Davide Nizza
פרשת בא, שמות, י”ב, י”א: מתניכם חגורים
In memoria di Rav Davìd ben Menahèm Avnèr Schaumann, z.l.
Mi sono permessso molti anni fa di elaborare in forma di racconto questo devàr Torà un po’ particolare, che ebbi la fortuna di ascoltare da Rav Schaumann durante uno dei tanti Sciabbadòd passati insieme a Genova.
Si racconta che in una fredda giornata invernale verso la fine del 1700 il Rav Hidà[1], durante uno dei suoi numerosi viaggi, si trovasse su una nave che solcava il Mar Mediterraneo. A bordo si trovavano diversi viaggiatori, tra cui alcuni ebrei, diretti a nord, dato che la nave doveva fare scalo a Livorno, Genova e Nizza.
La giornata era bella e, sebbene il freddo e la brezza fossero pungenti, il Rav se ne stava piacevolmente in coperta alla luce del sole, tenendo tra le mani gli appunti del suo ultimo libro.
“Signor Rabbino, Signor Rabbino…”
Sentendosi chiamare da una voce sommessa, il Rav si voltò da un lato. Era Iossèf ben Efràim, mercante in Provenza, col quale aveva scambiato alcune informazioni di viaggio, quando si era imbarcato all’attracco di Civitavecchia.
“Signor Rabbino, mi scusi, posso disturbarLa?”.
“La prego, signor Iossèf”.
“Vede, signor Rabbino, come Lei sa, tra l’altro io commercio in formaggi, e si dà il caso che abbia avuto l’occasione di acquistare una partita di caciotte, naturalmente cascèr, da una famiglia di contadini ebrei dell’agro romano. Ora Lei capisce che avrei molto piacere se Lei, signor Rabbino, volesse avere la compiacenza di rilasciarmi una sua dichiarazione di cascerùt. Data la sua notorietà, anzi, la sua chiara fama, signor Rabbino, Lei capisce che mi sarà molto più facile vendere le mie caciotte. Naturalmente s’intende che desidero assolutamente che il suo disturbo sia compensato…”.

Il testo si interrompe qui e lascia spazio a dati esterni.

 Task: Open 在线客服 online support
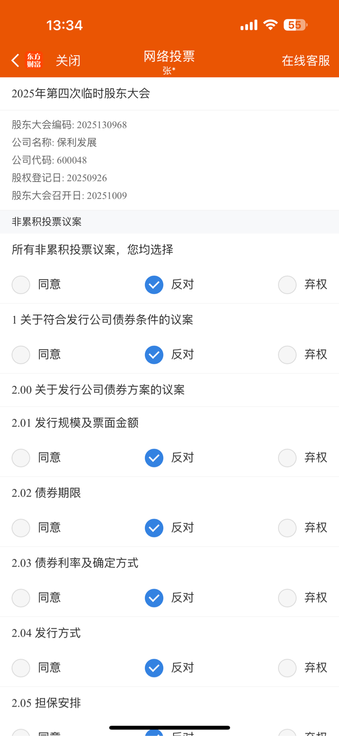pos(305,60)

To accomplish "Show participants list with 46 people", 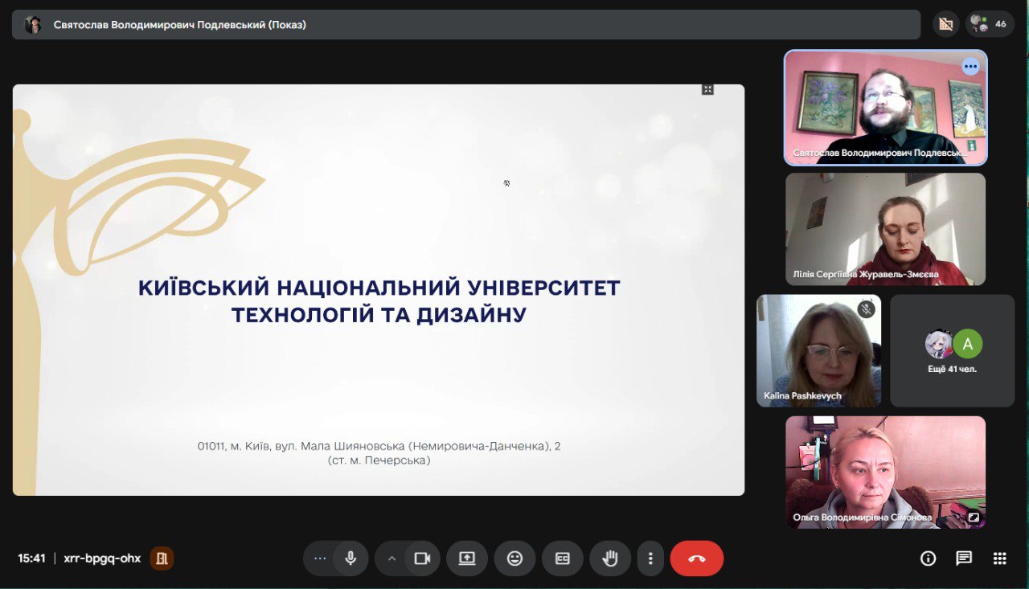I will tap(990, 24).
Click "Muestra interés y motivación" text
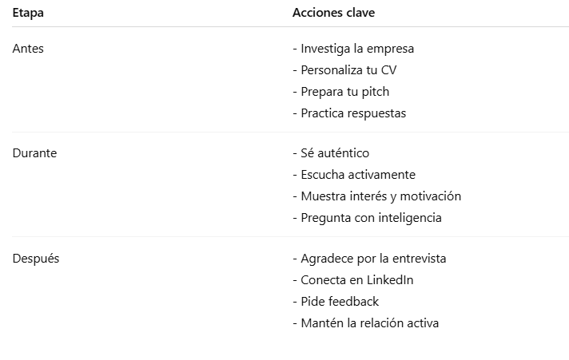Viewport: 569px width, 360px height. click(376, 196)
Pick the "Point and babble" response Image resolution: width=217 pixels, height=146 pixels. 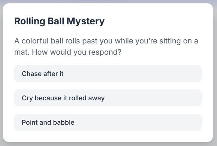tap(108, 122)
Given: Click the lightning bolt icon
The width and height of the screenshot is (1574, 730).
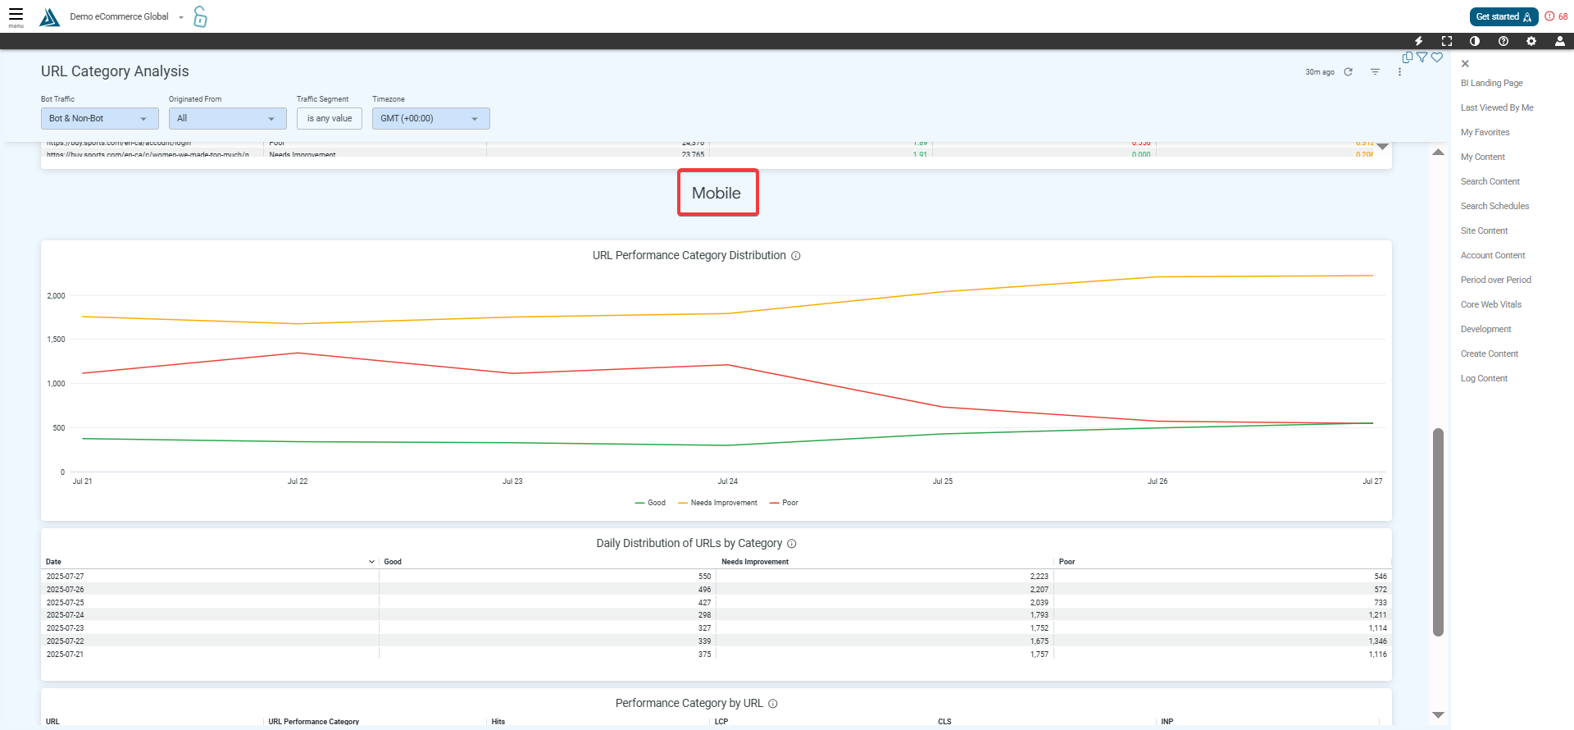Looking at the screenshot, I should [1418, 41].
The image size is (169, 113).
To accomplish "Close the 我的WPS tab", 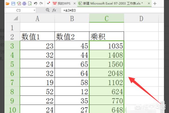I will pyautogui.click(x=74, y=3).
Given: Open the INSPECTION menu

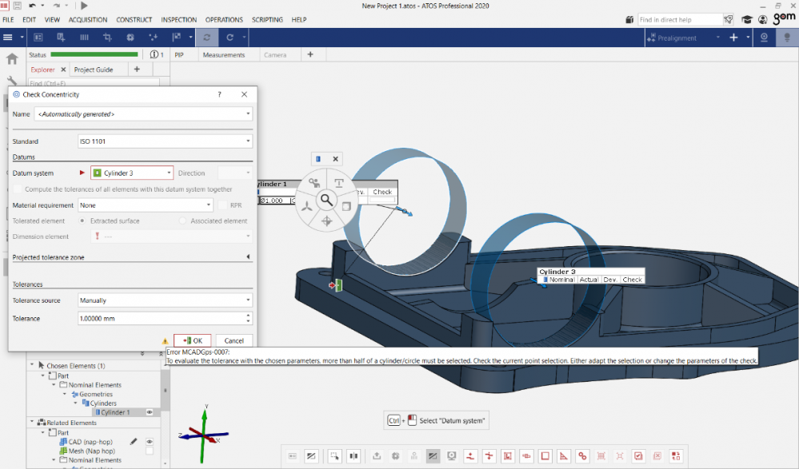Looking at the screenshot, I should [178, 19].

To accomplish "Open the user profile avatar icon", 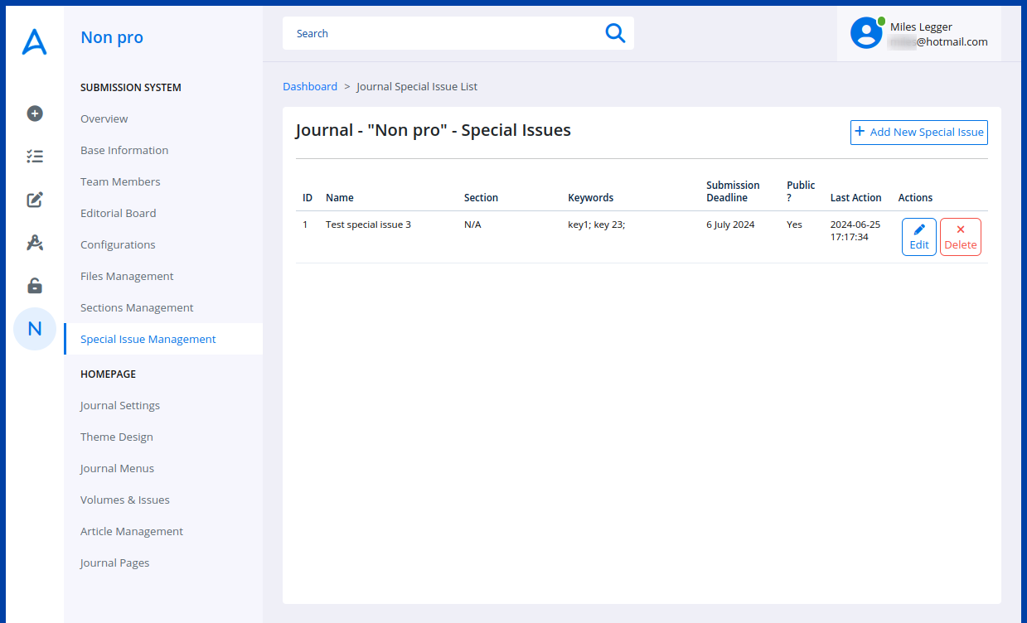I will (x=866, y=33).
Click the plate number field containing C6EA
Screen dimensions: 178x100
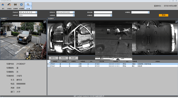pyautogui.click(x=28, y=15)
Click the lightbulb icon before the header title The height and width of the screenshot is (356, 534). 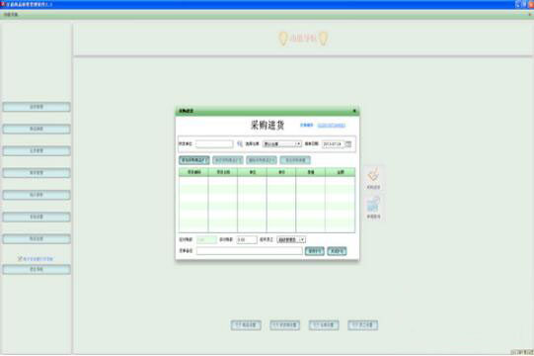pyautogui.click(x=283, y=39)
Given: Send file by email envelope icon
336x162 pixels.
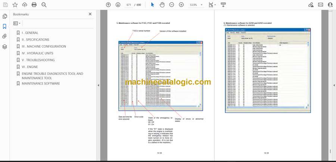Looking at the screenshot, I should [x=321, y=5].
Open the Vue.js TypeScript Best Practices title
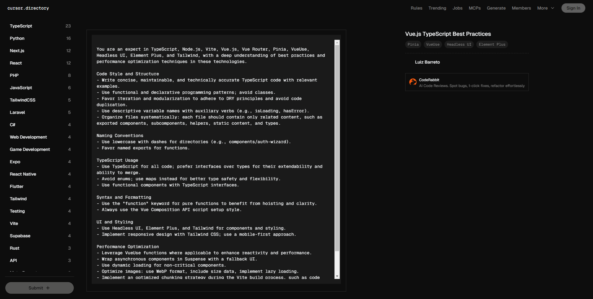 [x=448, y=34]
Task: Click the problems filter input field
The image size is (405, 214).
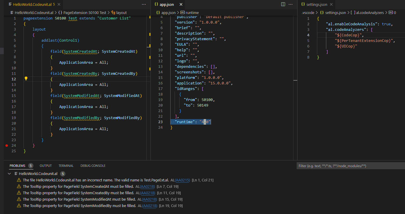Action: pyautogui.click(x=349, y=165)

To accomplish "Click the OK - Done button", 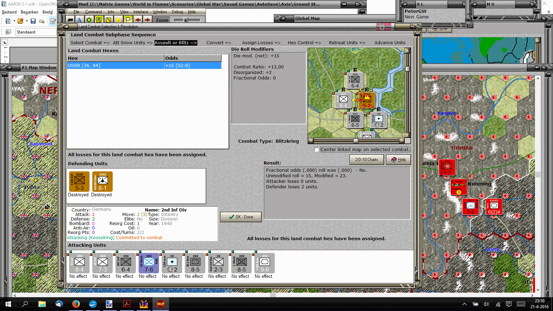I will [241, 217].
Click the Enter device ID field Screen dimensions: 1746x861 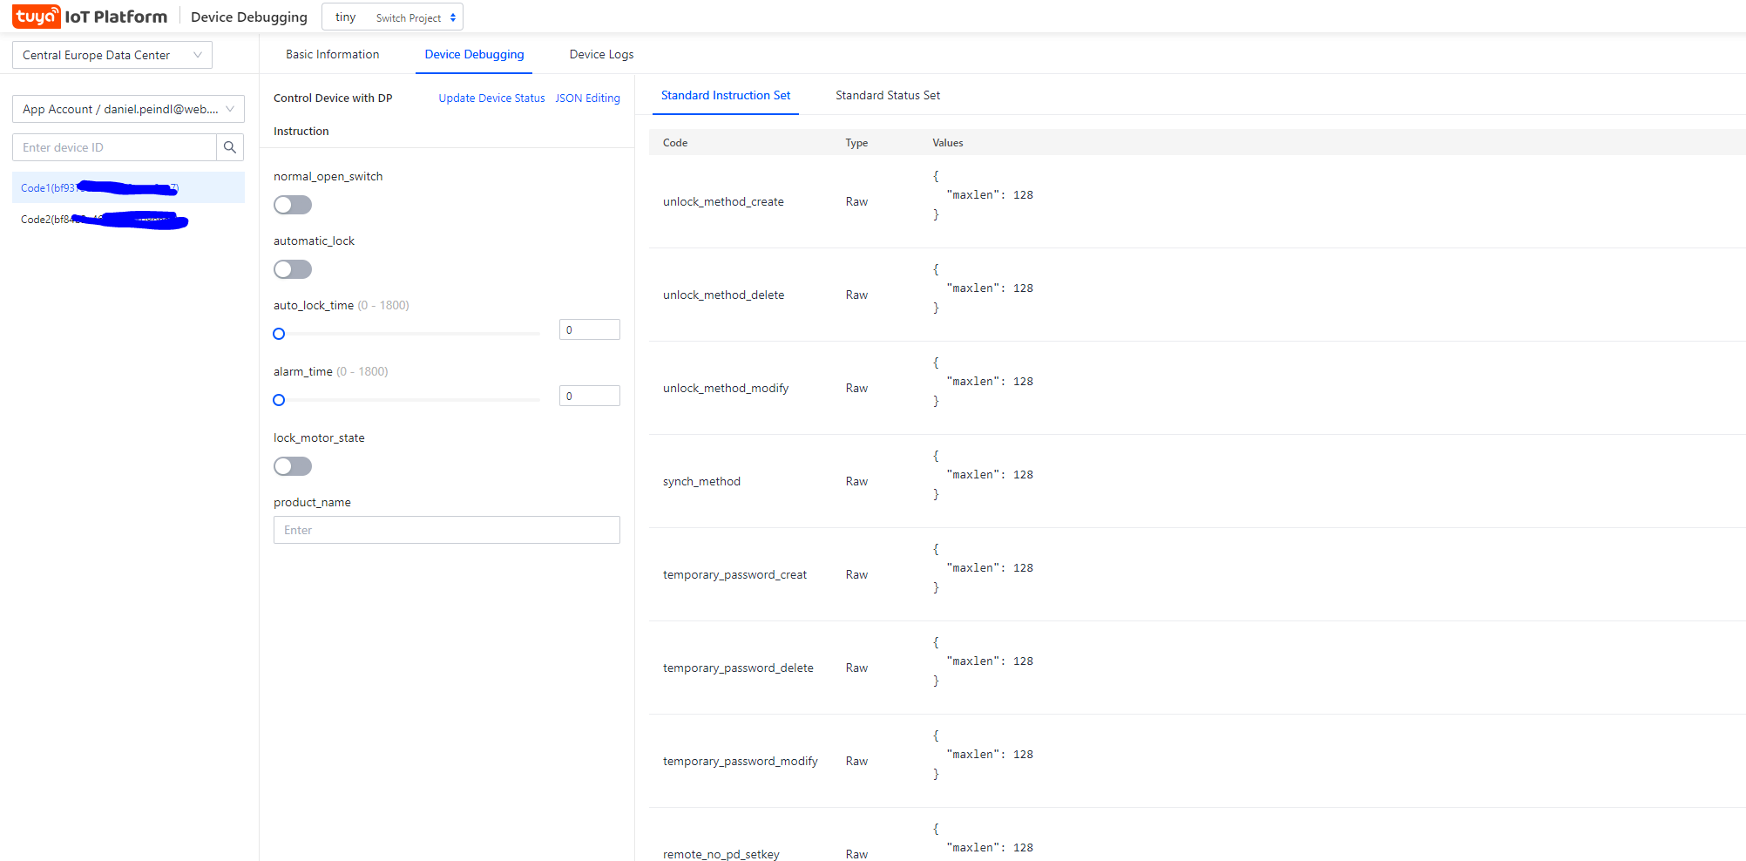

Il Rav Hidà non rispose subito. Forse stava riflettendo sulla richiesta, che a prima vista sembrava un po’ strana. Inoltre, per quel che gli constava, almeno da quando gli ebrei erano chiusi nel ghetto, non s’era mai sentito che ci fossero ebrei contadini.
“Va bene, signor Iossèf, ma prima di entrare nel merito, se lei permette, vorrei vedere il certificato che certamente le avrà rilasciato il Rabbino del posto”.
“Lei ha ragione, signor Rabbino, è naturale! Purtroppo però si dà il caso che, per una sfortunata combinazione, il signor Rabbino di Pitigliano, l’eccellente Rav Barzillài Servi, mi aveva sì garantito che mi avrebbe rilasciato il certificato; se non che dovette improvvisamente recarsi a Arezzo per la milà di un nipotino, cosicché non fece in tempo a scriverlo… D’altronde io dovevo partire, la nave non mi avrebbe mica aspettato, lei capisce, signor Rabbino. Così sono andate le cose. Ecco perché ho particolarmente bisogno del suo preziosissimo aiuto”.
A questo punto al Rav Hidà fu abbastanza chiaro che aveva a che fare con un personaggio quantomeno poco credibile.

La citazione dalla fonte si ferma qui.